Health co-ops are not common in the U.S., but there are a few examples of established, popular co-operatives. In Seattle, the Group Health co-op has been operating since 1947, offering residents coordinated health care and insurance coverage through a co-operative system. Group Health has over 600,000 members, and works with individuals as well as employers such as Microsoft Corporation, Macy's and United Airlines.

Group Health's focus on patient-centered care and affordable, high quality services has won the co-op many devoted members. And, with provisions in the Affordable Care Act, more states will have the opportunity to create their own version of a co-operative health plan.

The Affordable Care Act is providing $1.9 billion in low-interest federal loans to 24 states for the creation of health co-ops. The government originally set aside $6 billion, to help every state create a co-op plan, but budget cuts led to a reduction in co-op funding. Politicians wary of the plan say that nearly $2 billion is already too much money for the federal government to spend, and that some states may be unable to return the loans if their co-op plans fail.

However, plenty of advocates in the government and the health care industry are confident that state co-ops will function well and save plenty of money in the long run. Champions of co-ops, such as senate Democrat Kent Conrad of North Dakota, have also noted the benefits to marketplace competition that come with bringing co-ops to the public - they may lower overall costs for patients, and encourage mainstream insurance plans to experiment with the common co-op practice of offering doctors a salary, rather than basing pay on the number of patients served.

For a customer, there are many advantages to joining a health co-op as opposed to purchasing traditional health coverage. Because a co-op has no outside shareholders, the organization's focus is always on the doctor and the patient; not on making the business a profit. Health co-operatives tend to succeed at keeping administrative costs low, which helps keep good care affordable. Co-ops also tend to emphasize primary care and doctor/patient relationships, creating an atmosphere in which a patient takes more responsibility for her health.

Also, because insurance co-ops tend to be smaller and more local, they can better tailor services to the area and people served. At the moment, New Mexico is using their portion of the $1.9 billion to create a co-op that will, among other things, better support patients with diabetes; a common chronic disease in the state. Kaiser Health News reported this week that the New Mexico co-op will give money to community health care workers, who will then visit diabetes patients in their homes and advise these patients on nutrition and diabetes management. The program should reduce the number of patients who allow their disease to get out of control, and save the state money by reducing hospital stays and costly trips to the Emergency Room.

All 24 of these new insurance co-ops should be functional by October 2013, when online health insurance exchanges (created through the Affordable Care Act) will open across the nation. When comparing traditional versus co-operative plans, many individuals and small businesses may be tempted by the local, patient-friendly attitude of a co-op.

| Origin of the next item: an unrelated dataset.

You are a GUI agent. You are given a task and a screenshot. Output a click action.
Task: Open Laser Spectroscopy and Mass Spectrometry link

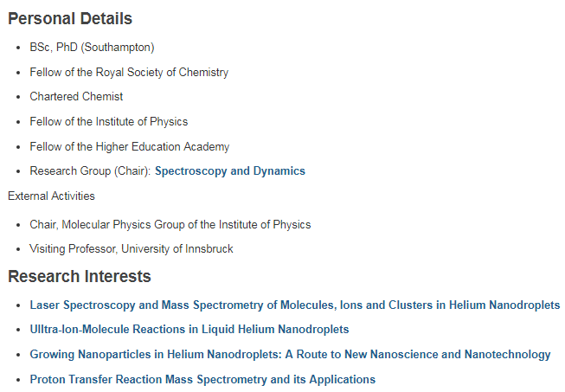(x=294, y=305)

Of course, getting these co-ops up and running may face some challenges. There is concern that the $1.9 billion in federal loans will not be enough - after all, it takes a great deal of funding to start an insurance co-operative from scratch, and some states are already looking into private funding to help cover costs. What's more, these co-ops must provide excellent service from the get-go, before revenue from premiums has begun to flow, which means lots of pressure to enroll new customers as quickly as possible. Co-ops must also use revenue to hire high caliber employees, and to offer patients quality services while keeping prices affordable.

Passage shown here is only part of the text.